New Persian (فارسی نو), also known as Modern Persian (فارسی نوین), is the current stage of the Persian language spoken since the 8th to 9th centuries until now in Greater Iran and surroundings. It is conventionally divided into three stages: Early New Persian (8th/9th centuries), Classical Persian (10th–18th centuries), and Contemporary Persian (19th century to present).

Dari is a name given to the New Persian language since the 10th century, widely used in Arabic (see Istakhri, al-Maqdisi and ibn Hawqal) and Persian texts. Since 1964, Dari has been the official name in Afghanistan for the Persian spoken there.

New Persian developed in the eastern Iranian world (Khorasan, Transoxiana, and modern-day Afghanistan/Central Asia) following the Sassanian retreat to Transoxiana after the Arab conquest. It was standardized under eastern empires like the Saffarid, Samanid, and Ghaznavid empires, with early poets such as Hanzala Badghisi and Rudaki writing exclusively in Persian in Khorasan and Transoxiana.

Modern-Iran at that time did not speak New Persian. It was linguistically diverse with Middle Persian, regional Iranian languages, and Arabic being the primary languages — only later (10th–11th centuries) did New Persian spread west into modern-Iran and become dominant.

== Classification ==
New Persian is a member of the Western Iranian group of the Iranian languages, which make up a branch of the Indo-European languages in their Indo-Iranian subdivision.

The Western Iranian languages themselves are divided into two subgroups: Southwestern Iranian languages, of which Persian is the most widely spoken, and Northwestern Iranian languages, of which Kurdish is the most widely spoken.

== Etymology ==
"New Persian" is the name given to the final stage of development of Persian language. The term Persian is an English derivation of Latin Persiānus, the adjectival form of Persia, itself deriving from Greek (Περσίς), a Hellenized form of Old Persian Pārsa (𐎱𐎠𐎼𐎿), which means "Persia" (a region in southwestern Iran corresponding to modern-day Fars province). According to the Oxford English Dictionary, the term Persian as a language name is first attested in English in the mid-16th century.

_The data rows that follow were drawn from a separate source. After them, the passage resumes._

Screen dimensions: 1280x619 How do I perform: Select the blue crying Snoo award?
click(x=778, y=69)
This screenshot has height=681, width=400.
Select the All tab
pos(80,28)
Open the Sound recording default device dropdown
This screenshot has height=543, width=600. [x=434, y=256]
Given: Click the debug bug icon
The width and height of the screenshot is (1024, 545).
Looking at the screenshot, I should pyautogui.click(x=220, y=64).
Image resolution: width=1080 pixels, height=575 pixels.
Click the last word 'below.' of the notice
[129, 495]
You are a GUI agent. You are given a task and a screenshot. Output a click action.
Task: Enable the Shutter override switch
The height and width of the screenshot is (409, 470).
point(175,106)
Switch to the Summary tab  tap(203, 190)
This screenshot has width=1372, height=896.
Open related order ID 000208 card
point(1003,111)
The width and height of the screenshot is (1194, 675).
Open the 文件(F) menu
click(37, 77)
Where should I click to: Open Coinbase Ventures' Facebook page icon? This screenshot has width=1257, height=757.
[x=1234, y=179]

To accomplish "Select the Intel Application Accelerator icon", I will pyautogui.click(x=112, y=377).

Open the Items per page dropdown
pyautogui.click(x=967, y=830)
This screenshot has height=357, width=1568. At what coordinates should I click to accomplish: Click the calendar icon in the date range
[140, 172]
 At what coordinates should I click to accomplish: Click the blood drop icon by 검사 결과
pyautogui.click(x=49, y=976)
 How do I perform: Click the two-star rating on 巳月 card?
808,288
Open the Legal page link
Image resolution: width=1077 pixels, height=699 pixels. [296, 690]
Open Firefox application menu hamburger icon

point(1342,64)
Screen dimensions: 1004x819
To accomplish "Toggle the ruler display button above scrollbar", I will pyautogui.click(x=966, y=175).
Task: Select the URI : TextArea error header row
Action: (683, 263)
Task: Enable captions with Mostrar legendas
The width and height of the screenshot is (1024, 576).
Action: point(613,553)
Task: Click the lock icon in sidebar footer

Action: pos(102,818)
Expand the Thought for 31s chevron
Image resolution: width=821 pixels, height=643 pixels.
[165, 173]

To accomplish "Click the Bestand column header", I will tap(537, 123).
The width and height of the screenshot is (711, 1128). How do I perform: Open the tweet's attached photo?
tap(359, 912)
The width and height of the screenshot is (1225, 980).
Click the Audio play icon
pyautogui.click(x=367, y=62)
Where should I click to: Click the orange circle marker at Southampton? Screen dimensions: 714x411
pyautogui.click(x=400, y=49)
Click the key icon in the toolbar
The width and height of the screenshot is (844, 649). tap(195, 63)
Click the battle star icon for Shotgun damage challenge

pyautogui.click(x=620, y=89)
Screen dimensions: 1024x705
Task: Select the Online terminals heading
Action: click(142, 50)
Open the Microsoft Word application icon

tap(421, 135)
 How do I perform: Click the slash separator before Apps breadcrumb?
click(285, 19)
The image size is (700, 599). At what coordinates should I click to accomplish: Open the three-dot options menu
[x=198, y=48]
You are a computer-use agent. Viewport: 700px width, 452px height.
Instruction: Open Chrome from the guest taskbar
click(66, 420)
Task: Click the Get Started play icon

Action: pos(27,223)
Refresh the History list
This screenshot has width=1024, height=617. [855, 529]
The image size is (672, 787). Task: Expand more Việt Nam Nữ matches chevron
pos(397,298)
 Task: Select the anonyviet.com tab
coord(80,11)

There are different opinions about the origin of the word Dari. The majority of scholars believes Dari refers to the Persian word dar (در) or darbār "court" (دربار) as it was the formal language of the Sasanian dynasty. The original meaning of the word dari is given in a notice attributed to Ibn al-Muqaffaʿ (cited by Ibn al-Nadim in Al-Fehrest). According to him, "Pārsī was the language spoken by priests, scholars, and the like; it is the language of Fars." This language refers to the Middle Persian. As for Dari, he says, "it is the language of the cities of Madā'en; it is spoken by those who are at the king's court. [Its name] is connected with presence at court. Among the languages of the people of Khorasan and the east, the language of the people of Balkh is predominant."

== History ==
New Persian is conventionally divided into three stages:
- Early New Persian (8th/9th centuries)
- Classical Persian (10th–18th centuries)
- Contemporary Persian (19th century to present)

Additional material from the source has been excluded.